▶ **Task details**
Below are records with pictures in them. Transcribe everything from the line containing "Task: Select the" down to the line containing "1069x854 pixels.", exactly, and leave the pictures behind.

•••

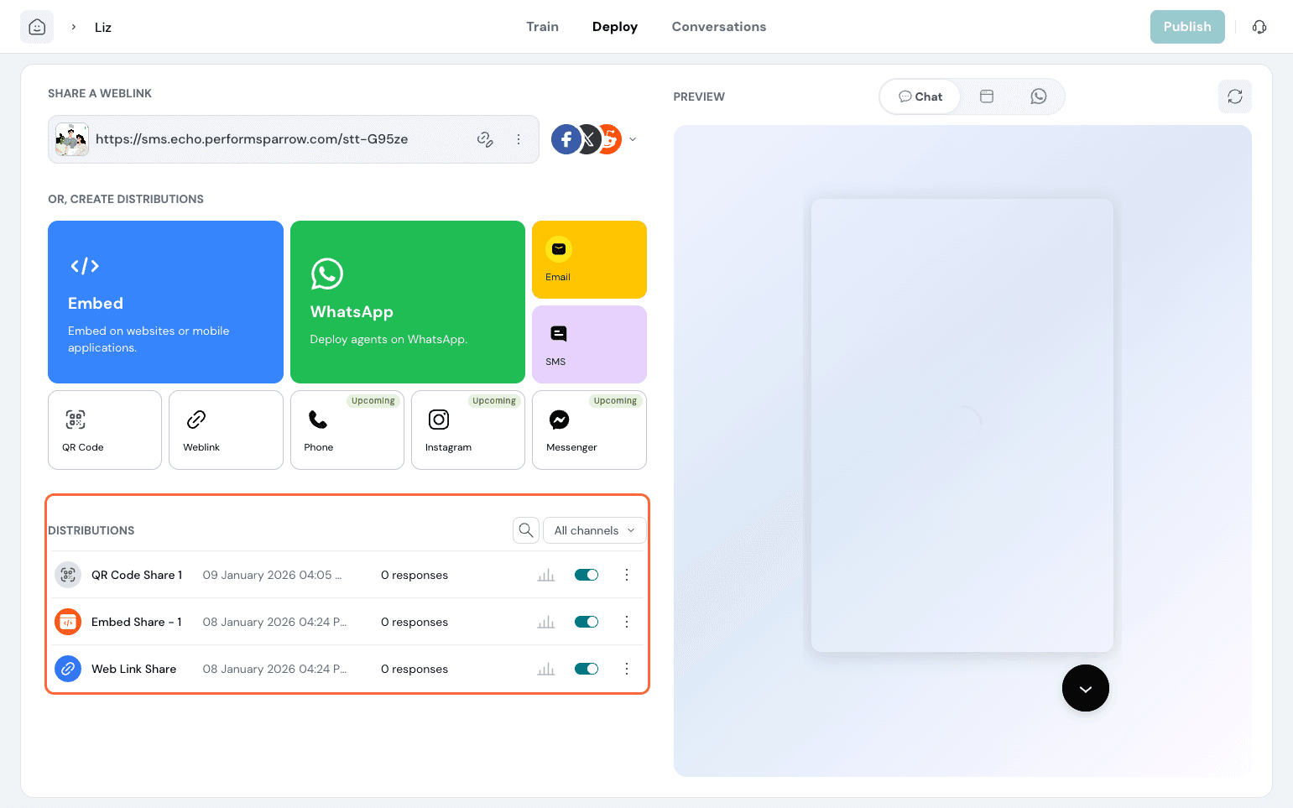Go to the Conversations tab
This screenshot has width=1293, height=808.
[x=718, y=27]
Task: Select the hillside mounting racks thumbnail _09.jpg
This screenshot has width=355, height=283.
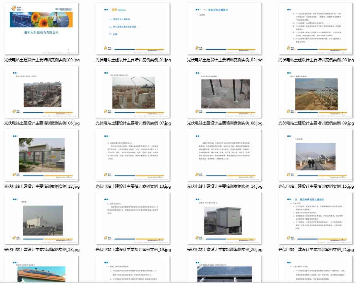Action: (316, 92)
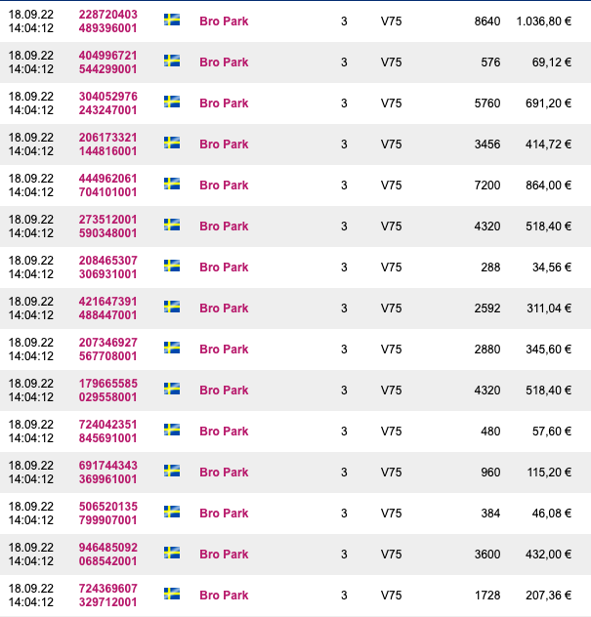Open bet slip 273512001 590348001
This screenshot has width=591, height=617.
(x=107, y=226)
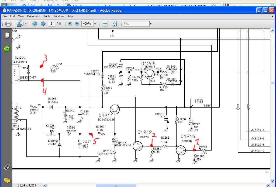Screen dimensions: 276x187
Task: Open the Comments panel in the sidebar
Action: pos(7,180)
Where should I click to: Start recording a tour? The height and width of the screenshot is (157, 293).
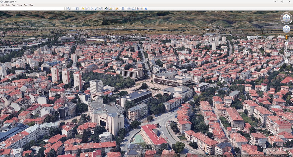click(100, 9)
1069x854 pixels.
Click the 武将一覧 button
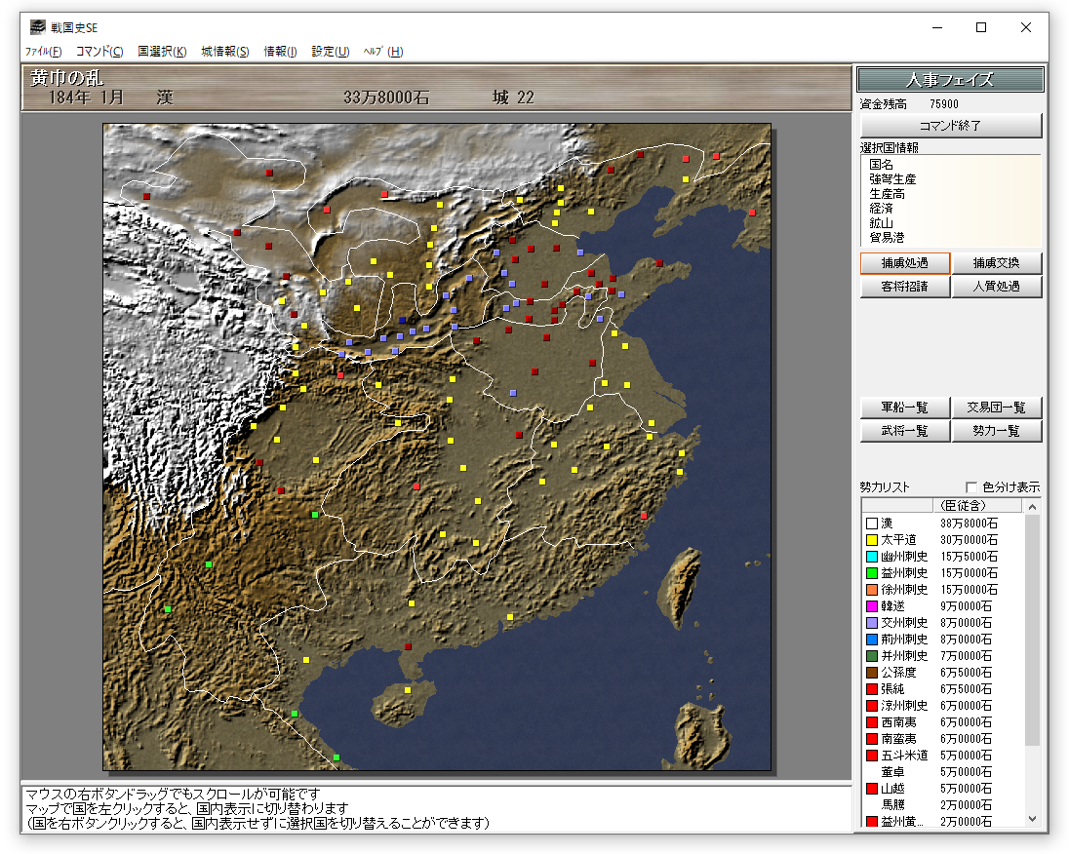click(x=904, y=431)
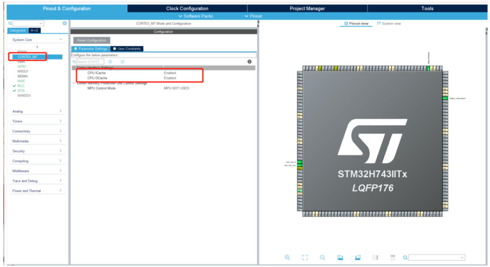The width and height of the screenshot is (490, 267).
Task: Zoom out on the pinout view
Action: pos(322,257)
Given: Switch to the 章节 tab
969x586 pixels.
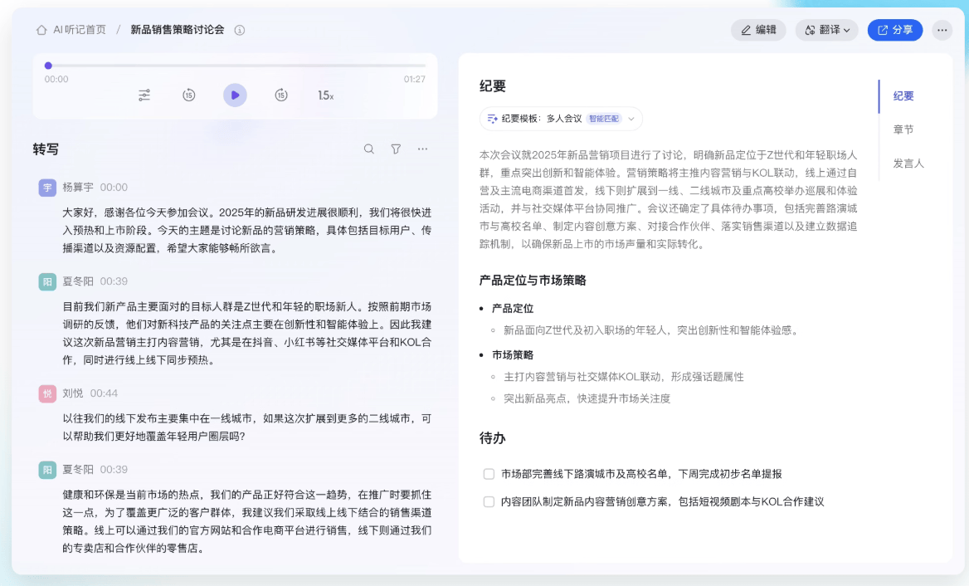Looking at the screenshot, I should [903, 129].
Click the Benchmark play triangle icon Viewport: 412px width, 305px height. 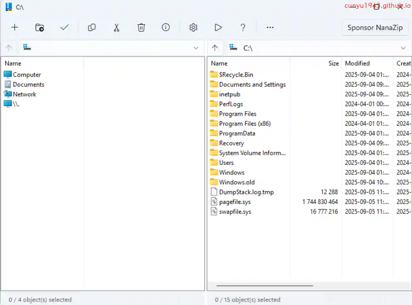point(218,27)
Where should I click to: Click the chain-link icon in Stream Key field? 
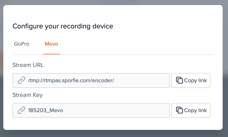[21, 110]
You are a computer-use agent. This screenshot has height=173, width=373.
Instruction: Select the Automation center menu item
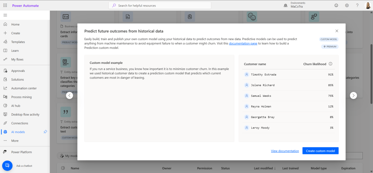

•••

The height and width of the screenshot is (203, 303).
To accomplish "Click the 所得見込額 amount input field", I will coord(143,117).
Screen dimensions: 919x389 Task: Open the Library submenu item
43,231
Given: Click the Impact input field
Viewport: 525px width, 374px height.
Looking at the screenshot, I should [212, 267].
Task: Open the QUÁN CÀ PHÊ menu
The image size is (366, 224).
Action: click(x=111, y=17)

•••

▶ **Answer to this problem**
Task: Select the hillside mounting racks thumbnail _09.jpg
This screenshot has width=355, height=283.
Action: (316, 92)
Open bet slip 273512001 590348001
This screenshot has width=591, height=617.
(x=107, y=226)
Screen dimensions: 276x187
Task: Open the Comments panel in the sidebar
Action: pos(7,180)
Where should I click to: Start recording a tour? The height and width of the screenshot is (157, 293).
click(100, 9)
1069x854 pixels.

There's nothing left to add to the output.